I used to think of the “self” as a sort of blob of dough (poetic, I know). I saw myself as this mouldable, knead-able, cut-able thing--every action shaped me in some way, and I’d imagine it affecting the way the dough would rise, get punched down, rise...The deeper issues of life, like death or mental illness or injury, I experienced as chunks of dough being removed. The idea was that the pain of those incidents was severe enough to take a chunk out. Then the form as a whole would have to be reshaped again to become whole, and I saw this as a healing process.
The thing that I like about this image of a person is that it FEELS right. Every harsh event in our lives feels like we are being broken irreparably. After my first friend died, I remember thinking that my life had shrunk permanently. A piece had been taken out of me, and I was...less. I was less without this person as a character in my story.
The thing that sucks about that image, however, is that if you follow it too strictly, you end up being an emotional paraplegic by age 24, and that’s just not an accurate portrayal of the human condition. I’ve had family and friends die, I’ve become sick (irreparably so), I’ve faced breaking challenges, and I’m not, in fact, any smaller on the inside that I ever was prior to these events, nor am I coated in the scars of their parting.
The other tricky bit about the dough image is that it does very little for allowing other people to see in, which to my eighteen year old self seemed fantastic; all you could see would be the doughy exterior, and all of the bits that formed it were these nebulous outside events that only the dough could recall. That says a lot for a fear of vulnerability, and very little for the reality of people.
I will argue, however, that I got it at least partially correct, because if there is anything that we need a little help with as humans, it’s the accuracy of our self portrayals, and the accuracy of our understanding of others.
People fit dangerously well into boxes of idolisation and demonisation. It doesn’t even have to be these particular markers, though they are perhaps the most familiar; people seem to simply fit well into the categories and images that we create for them.

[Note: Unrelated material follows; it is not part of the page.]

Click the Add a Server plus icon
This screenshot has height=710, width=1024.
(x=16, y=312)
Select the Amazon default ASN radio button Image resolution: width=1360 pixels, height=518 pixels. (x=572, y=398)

I recall a particular conversation I had with a friend regarding my experience in University several years back. I was explaining to him how I’d felt incredibly isolated--all of my friends were in fact my brother’s friends also, and tended to view me as my brother’s “little sister”. This image isn’t so bad from an outside perspective; I am very proudly my brother’s sister. But consider the consequences. I struggled to feel I could talk to these friends honestly because there was an expectation as to how I’d behave. I didn’t feel like I could tell them that I was breaking down after the loss of a friend. And when I fell for one of them, I was rejected on the basis of being his friend’s sister, a label I simply could not seem to escape. The effect was tremendously isolating, even though the categorisation was not intentional or malicious. It was simply automatic; our categorisation is an intuitive, and so dangerous, thing.
Additionally, I had a ridiculous amount of trouble expressing myself accurately, because I couldn’t understand the perception of the viewer. I think this is a problem we all share (unless I’ve got this one wrong, too). I still have issues with the idea of self portrayal. I have differing groups of friends, and I become nervous at the idea that maybe the person I am around one group is the “real” me, and that somehow the way I am in another group is a “false” me, or at least, I worry that it will be perceived as such.
In reality, the “me’s” that vary are from varying experiences with the people in each group, and here is where we step into illumination of ourselves to others. We can only gain real insight into another person, beyond our categorisation of them, if we allow ourselves to have emotional experiences alongside them.
So try on this image for size. We enter the world as vessels coated in a two way mirror, with a world reflecting itself upon us, giving us actions we can see from the inside, without understanding fully the reflection on the outside. And so we see the reflection of other people in the same way; we are looking at our understanding reflected off of them, creating an image of them for ourselves.
Ah, but then those moments of illumination. We experience together, grow together, and our internal lights turn on... and suddenly, still through a haze, we see the insides of our human partners. We reveal ourselves to the person looking in on us. When the flashes of illumination fade, the new impression does not...and so it informs our reflection of the other person. We are all just one pane of fragile privacy away from understanding and knowing each other.
I like this image better than the dough, because instead of experiences ripping us apart, they reveal a true side of ourselves. And the more light we find shed upon our insides, the more potential we have to create that illumination in others. This, to me, speaks to the resilience of the human spirit; that those shattering events are in fact acts of potential, and that through all of our pangs and heartaches and joys, we continue to reach to connect.